* [Exercise details] Without omitting anything, copy the data exactly.

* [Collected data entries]
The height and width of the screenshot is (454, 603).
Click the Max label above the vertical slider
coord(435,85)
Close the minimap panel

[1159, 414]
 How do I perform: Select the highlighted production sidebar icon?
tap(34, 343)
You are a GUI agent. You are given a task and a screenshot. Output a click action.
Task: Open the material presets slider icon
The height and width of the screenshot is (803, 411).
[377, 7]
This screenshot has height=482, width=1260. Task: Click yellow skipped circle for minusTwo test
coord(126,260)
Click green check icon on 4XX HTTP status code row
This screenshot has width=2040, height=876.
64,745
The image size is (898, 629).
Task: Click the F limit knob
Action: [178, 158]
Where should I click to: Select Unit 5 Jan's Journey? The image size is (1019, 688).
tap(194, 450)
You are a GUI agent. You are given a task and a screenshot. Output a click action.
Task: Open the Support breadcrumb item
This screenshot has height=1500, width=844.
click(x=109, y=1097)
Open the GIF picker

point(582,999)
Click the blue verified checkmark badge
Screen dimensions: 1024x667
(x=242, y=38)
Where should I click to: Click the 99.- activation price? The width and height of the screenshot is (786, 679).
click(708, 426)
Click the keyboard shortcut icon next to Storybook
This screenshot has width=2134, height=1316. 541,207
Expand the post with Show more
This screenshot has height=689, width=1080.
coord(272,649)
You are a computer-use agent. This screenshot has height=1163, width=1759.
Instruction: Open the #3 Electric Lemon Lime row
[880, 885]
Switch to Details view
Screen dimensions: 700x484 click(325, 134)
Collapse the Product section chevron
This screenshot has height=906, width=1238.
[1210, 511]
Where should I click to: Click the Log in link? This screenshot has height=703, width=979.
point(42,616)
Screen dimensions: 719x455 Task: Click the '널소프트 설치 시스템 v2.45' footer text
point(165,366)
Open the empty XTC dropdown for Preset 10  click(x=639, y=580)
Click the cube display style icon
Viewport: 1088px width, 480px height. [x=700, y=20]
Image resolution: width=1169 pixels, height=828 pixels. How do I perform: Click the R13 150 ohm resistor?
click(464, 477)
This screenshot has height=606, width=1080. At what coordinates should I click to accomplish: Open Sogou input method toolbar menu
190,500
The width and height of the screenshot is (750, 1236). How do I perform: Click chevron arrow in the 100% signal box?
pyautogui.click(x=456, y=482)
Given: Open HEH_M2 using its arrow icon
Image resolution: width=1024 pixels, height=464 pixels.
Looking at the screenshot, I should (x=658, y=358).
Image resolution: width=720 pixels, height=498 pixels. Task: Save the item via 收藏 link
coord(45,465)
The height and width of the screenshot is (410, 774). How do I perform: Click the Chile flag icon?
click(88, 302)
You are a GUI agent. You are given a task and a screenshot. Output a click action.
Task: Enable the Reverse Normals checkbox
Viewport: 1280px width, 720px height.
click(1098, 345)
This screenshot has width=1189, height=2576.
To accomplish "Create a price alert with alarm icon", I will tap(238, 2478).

* [Solution to the exercise]
The height and width of the screenshot is (454, 603).
Click the Max label above the vertical slider
coord(435,85)
Close the minimap panel

[1159, 414]
 How do I perform: Select the highlighted production sidebar icon?
tap(34, 343)
You are a GUI agent. You are given a task and a screenshot. Output a click action.
Task: Open the material presets slider icon
The height and width of the screenshot is (803, 411).
[377, 7]
This screenshot has height=482, width=1260. Task: Click yellow skipped circle for minusTwo test
coord(126,260)
Click green check icon on 4XX HTTP status code row
This screenshot has width=2040, height=876.
64,745
The image size is (898, 629).
Task: Click the F limit knob
Action: [178, 158]
Where should I click to: Select Unit 5 Jan's Journey? The image size is (1019, 688).
tap(194, 450)
You are a GUI agent. You are given a task and a screenshot. Output a click action.
Task: Open the Support breadcrumb item
This screenshot has height=1500, width=844.
click(x=109, y=1097)
Open the GIF picker

point(582,999)
Click the blue verified checkmark badge
Screen dimensions: 1024x667
(x=242, y=38)
Where should I click to: Click the 99.- activation price? The width and height of the screenshot is (786, 679).
click(708, 426)
Click the keyboard shortcut icon next to Storybook
This screenshot has width=2134, height=1316. 541,207
Expand the post with Show more
This screenshot has height=689, width=1080.
coord(272,649)
You are a computer-use agent. This screenshot has height=1163, width=1759.
Instruction: Open the #3 Electric Lemon Lime row
[880, 885]
Switch to Details view
Screen dimensions: 700x484 click(325, 134)
Collapse the Product section chevron
This screenshot has height=906, width=1238.
[1210, 511]
Where should I click to: Click the Log in link? This screenshot has height=703, width=979.
point(42,616)
Screen dimensions: 719x455 Task: Click the '널소프트 설치 시스템 v2.45' footer text
point(165,366)
Open the empty XTC dropdown for Preset 10  click(x=639, y=580)
Click the cube display style icon
Viewport: 1088px width, 480px height. [x=700, y=20]
Image resolution: width=1169 pixels, height=828 pixels. How do I perform: Click the R13 150 ohm resistor?
click(464, 477)
This screenshot has height=606, width=1080. At what coordinates should I click to accomplish: Open Sogou input method toolbar menu
190,500
The width and height of the screenshot is (750, 1236). How do I perform: Click chevron arrow in the 100% signal box?
pyautogui.click(x=456, y=482)
Given: Open HEH_M2 using its arrow icon
Image resolution: width=1024 pixels, height=464 pixels.
Looking at the screenshot, I should (x=658, y=358).
Image resolution: width=720 pixels, height=498 pixels. Task: Save the item via 收藏 link
coord(45,465)
The height and width of the screenshot is (410, 774). How do I perform: Click the Chile flag icon?
click(88, 302)
You are a GUI agent. You are given a task and a screenshot. Output a click action.
Task: Enable the Reverse Normals checkbox
Viewport: 1280px width, 720px height.
click(1098, 345)
This screenshot has width=1189, height=2576.
To accomplish "Create a price alert with alarm icon", I will tap(238, 2478).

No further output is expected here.